Ma loro sono carini, vogliono portarci a “prendere l'aperitivo” (sembra un'espressione così lontana...), sono contenti: avere due italiani nuovi, e per giunta donne, con cui parlare è davvero un evento.

Ci sediamo ad un bar, sul tetto di un enorme centro commerciale. C'è addirittura l'assurdità di una micropiscina, lassù su quel tetto.

Chissà perché, dentro di me immaginavo due italiani irriconoscibili, consapevoli, quasi ugandesi di adozione. In fondo sono qui da così tanto tempo...

Loro invece mi smentiscono in fretta. Non fanno altro che sgranare gli occhi: non riescono a credere che possiamo DAVVERO bere quella birra nel bicchiere che il cameriere ci ha portato al tavolo, invece che berla direttamente dalla bottiglia (e rigorosamente con la cannuccia!).

Ma siamo matti?!? Voi non vi rendete conto delle malattie che ci sono!!! Potete prendervi come minimo il colera.... E poi l'Ebola, che ogni tanto scappa fuori... Lo sapete che basta una sola stretta di mano per trasmetterla? e che gli organi si spappolano uno dopo l'altro e la gente muore dissanguata dall'interno fra atroci sofferenze??”

Cooosa??? Non vi siete neanche lavate le mani??”

Inutile tentare di tracciare loro un'immagine di dove e come abbiamo mangiato e bevuto negli ultimi tempi e di come probabilmente i nostri anticorpi si siano ormai trasformati in piccoli super-eroi... No, non capirebbero. Loro sono rinchiusi nel loro microcosmo italiano. Vivono in case italiane, guardando programmi televisivi italiani e mangiando cibo italiano (non hanno mai assaggiato neanche l'ignassa, che è la base dell'alimentazione dell'intera nazione!). Non prendono mezzi pubblici, non sono mai saliti su un matatu (e mai oserebbero! Che siamo matti?!?), non vanno al mercato, non conoscono la lingua locale, non ascoltano musica africana...

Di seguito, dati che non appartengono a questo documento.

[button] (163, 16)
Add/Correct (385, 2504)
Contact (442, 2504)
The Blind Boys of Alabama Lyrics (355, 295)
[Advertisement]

Praticamente sono in Uganda senza saperlo.

Non posso fare a meno di dire che Luca e Enrico sono stati semplicemente splendidi: gli italiani più ospitali, generosi, accoglienti e disinteressati che mi sia mai capitato di incontrare. E che sono riusciti a rendere un po' più tollerabile il nostro ritorno in Italia (impresa non facile). Ma non riesco a credere che si possa vivere così a lungo in un Paese, o meglio SCEGLIERE di viverci, rimanendo così totalmente impermeabili a ciò che ti circonda.